Activists glue hands to Goya frames at Prado: Spanish police

Two climate activists were detained after each glued a hand to a painting in the Madrid museum

Two climate activists on Saturday each glued a hand to the frames of two paintings by Spanish master Francisco Goya at the Prado museum in Madrid, police said.

The protest did not damage either painting, but the protesters scrawled “+1,5°C” on the wall between the two artworks in reference to the Paris Agreement target of capping warming at 1.5 degrees Celsius above pre-industrial levels.

Both activists were detained, police said.

Climate activist group Extinction Rebellion posted a video online showing the two activists each with a hand fixed on a painting before the museum’s security officials move in.

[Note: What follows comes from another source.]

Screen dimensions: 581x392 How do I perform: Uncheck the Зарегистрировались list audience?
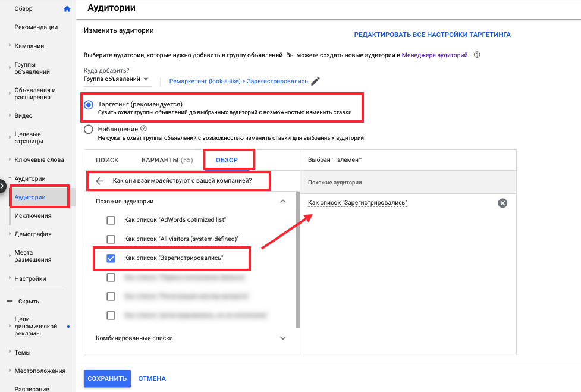coord(111,258)
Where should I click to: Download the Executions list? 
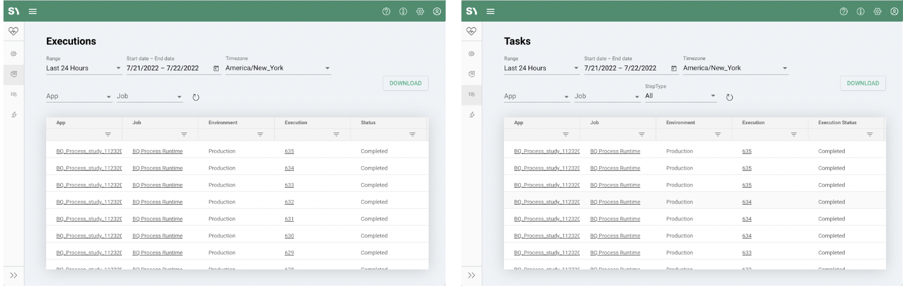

The group said the two artworks in question were “The Naked Maja” and “The Clothed Maja”.

The action was a protest in the face of rising world temperatures which will “provoke an unstable climate with serious consequences for all the planet”, the group said in a statement in Spanish.

It is the latest in a number of similar protests by climate activists targeting famous artworks in European cities.

On Friday, a group splashed pea soup onto a Vincent van Gogh masterpiece in Rome.

“The Sower”, an 1888 painting by the Dutch artist depicting a farmer sowing his land under a dominating sun, was exhibited behind glass and undamaged.

Four activists were arrested, according to news reports.

The climate activists from Last Generation called their protest “a desperate and scientifically grounded cry that cannot be understood as mere vandalism”.

They warned the protest would continue until more attention was paid to climate change.

Other actions have seen cake or mashed potatoes used in recent weeks.

They have targeted masterpieces such as the “Mona Lisa” by Leonardo da Vinci in the Louvre in Paris or “Girl with a Pearl Earring” by Johannes Vermeer at The Hague’s Mauritshuis museum.

In October, the group Just Stop Oil threw tomato soup over Van Gogh’s “Sunflowers” at London’s National Gallery.

All of those paintings were covered by glass and were undamaged.